Celebrate Liberty! Famous Patriotic Speeches & Sermons by David Barton

Author:David Barton
Language: eng
Format: epub
Published: 2011-01-04T20:08:00+00:00


The Rev. Samuel Davies

Samuel Davies was one of the two most noted clergyman in America in his day, the other being the Rev. George Whitefield. Both men were leaders in the First Great Awakening - a national religious revival that lasted from 1730 to 1770, with some of its most active years occurring from 1734 to 1745. Whitefield was considered the most noted traveling evangelist of that movement, and Davies its most noted (and perhaps its most widely published) pulpit minister. The first Great Awakening directly impacted and personally touched nearly one-half of America's two million inhabitants. The Rev. Davies was not only a clergyman but also an educator, serving as the President of Princeton.

The First Great Awakening actually laid much of the foundation for the changes in thinking that eventually led to the success of the American Revolution. For example, it caused the people to discover that they were actually a nation rather than just thirteen separate colonies - that they had much more in common than different - that they had one common Christian faith, even though distinguished by different creeds and denominations.

As an example of this unifying effect, both John Adams and Benjamin Franklin cited the Rev. George Whitefield's "Father Abraham" sermon in which Whitefield argued that in Heaven there were no Baptists, Catholics, Presbyterians, Lutherans, Quakers, etc., but only Christians. (This was indeed a revolutionary idea since most of the Colonies at that time had a single State-established denomination, often promoted to the exclusion of all others.) The Great Awakening also lowered many of the distinctions based on race or class. In short, it was a direct precursor to and influence on American independence. As John Adams later confirmed: "The Revolution was effected before the War commenced. The Revolution was in the mind and hearts of the people and change in their religious sentiments and obligations." The Rev. Samuel Davies played a prominent role in that national transformation.

Davies had been licensed to preach as a Presbyterian in 1746; the following year he was ordained as an evangelist and dispatched to Virginia for missionary work in that Anglican-controlled State.
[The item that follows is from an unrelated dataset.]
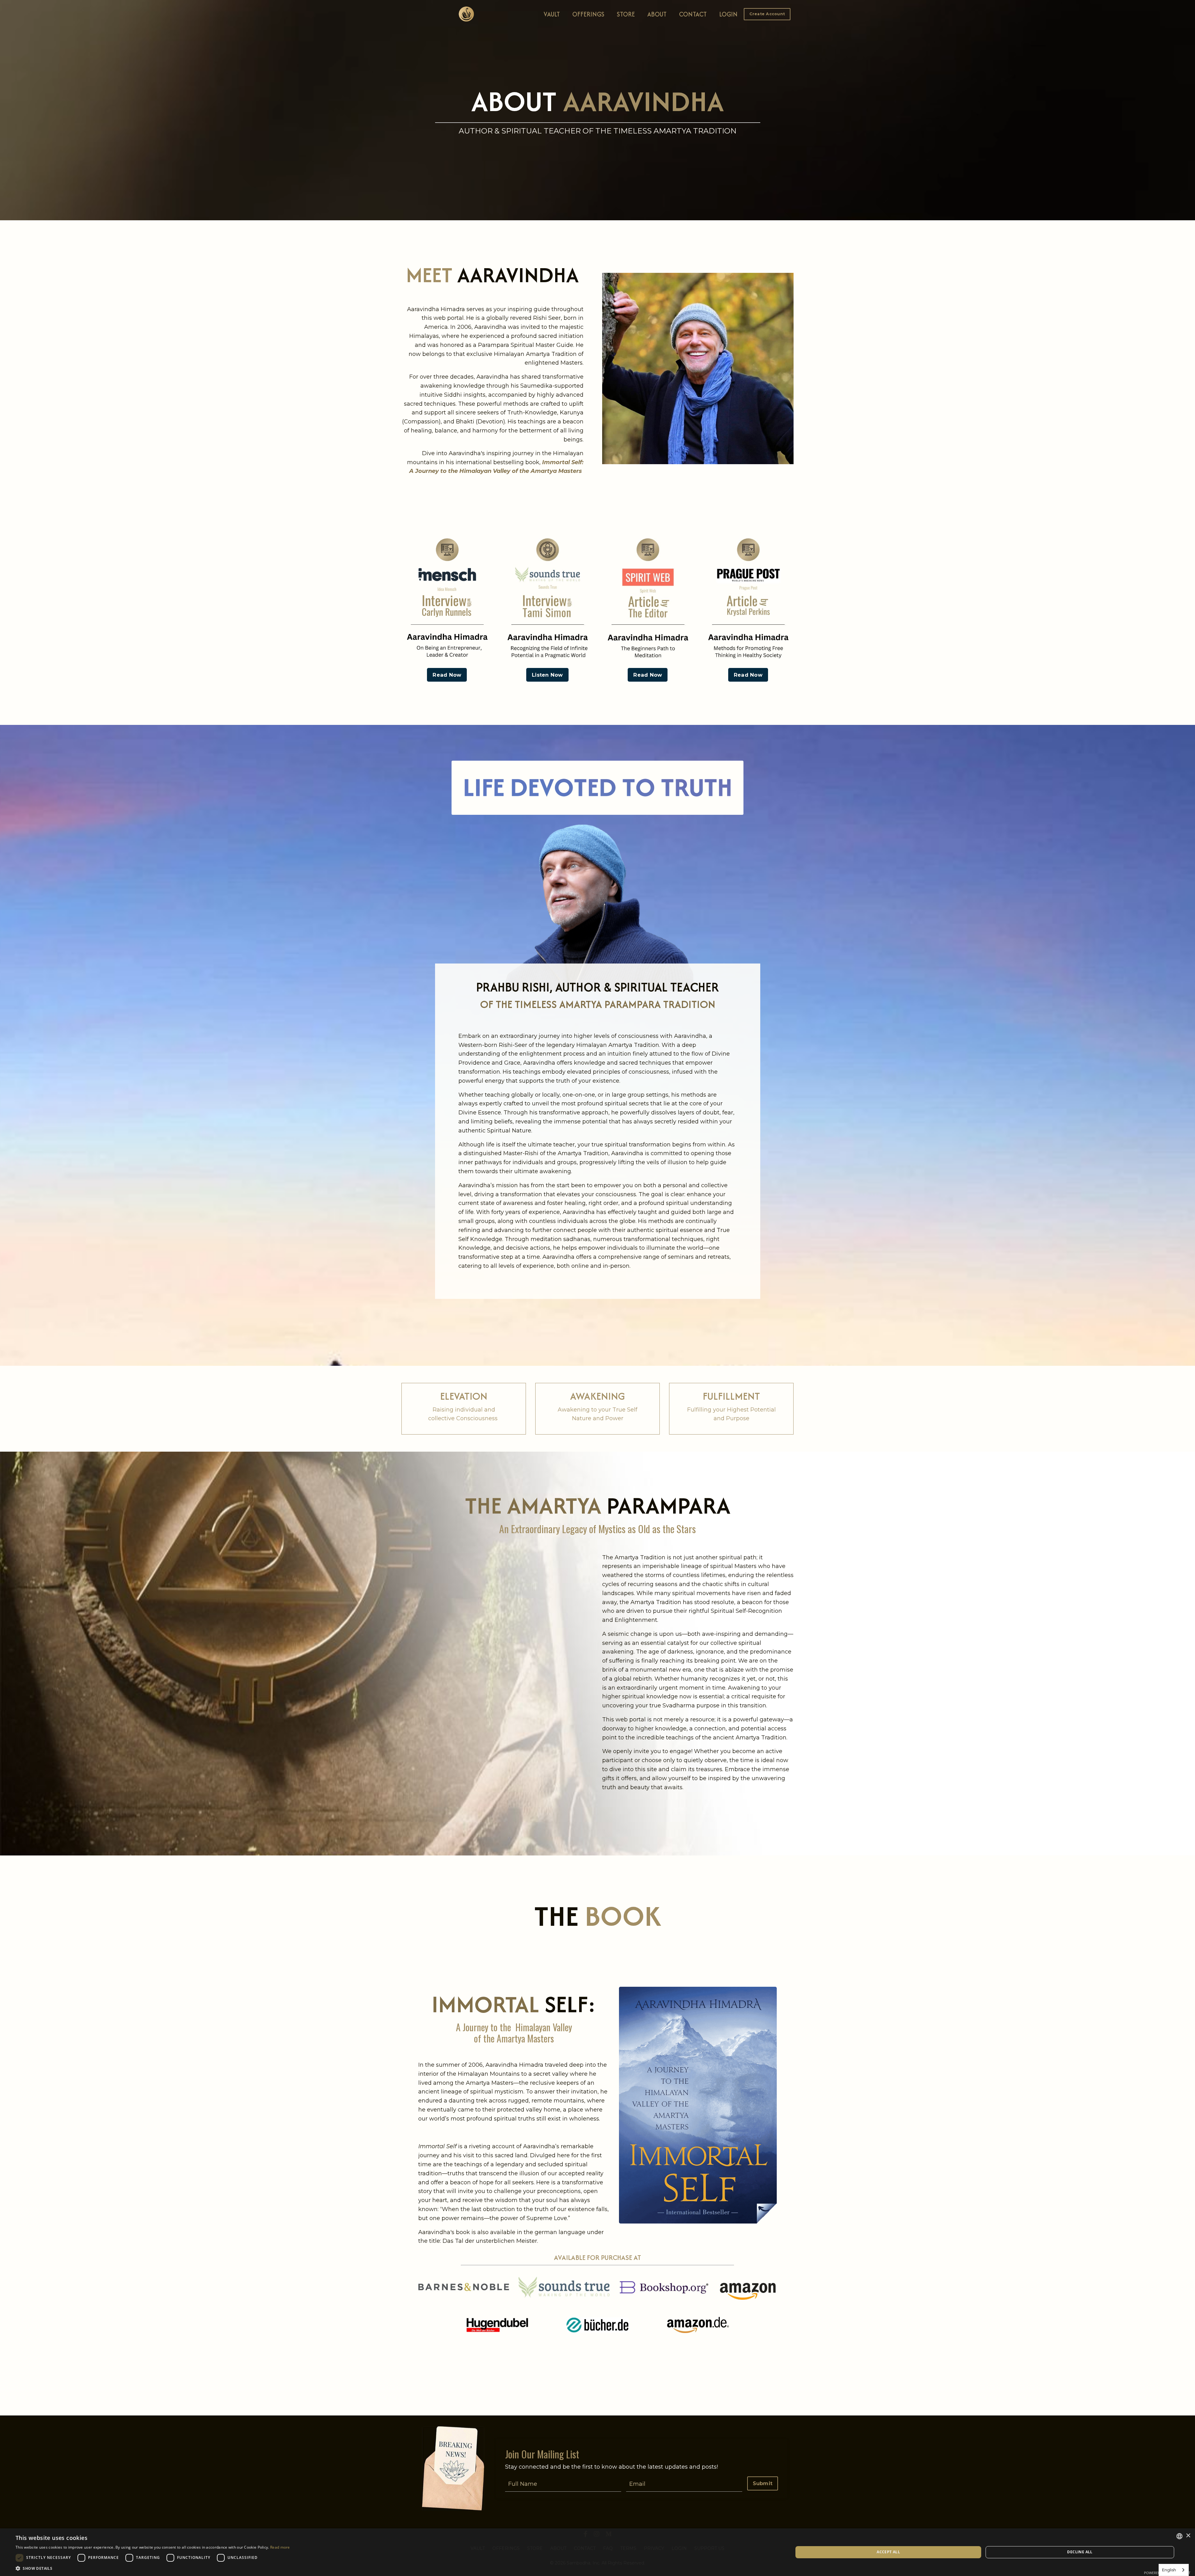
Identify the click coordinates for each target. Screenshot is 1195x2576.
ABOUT (657, 14)
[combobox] (1174, 2570)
In Virginia, dissenters and non-conformists (the non-Anglicans) were frowned upon, persecuted, imprisoned, or put to death for offenses such as preaching without a license or holding prohibited gatherings (non-Anglican services).

Davies became an advocate for the non-conformists (Presbyterians, Baptists, Quakers, etc.), working to defend their civil and religious liberties in both Virginia and North Carolina. He is credited with almost single-handedly building the Presbyterian denomination in that region.

Davies also spent extended time in the British Isles raising money from Presbyterians in Scotland for the work of their brethren in America. While in the Isles, Davies delivered some sixty sermons, many of which were published and received broad distribution on both sides of the ocean.

Returning from Great Britain, Davies lived and preached another eight years in America before dying of pneumonia. In the half-century following his passing, it is reported that his sermons were more widely read than those of any other minister from his era.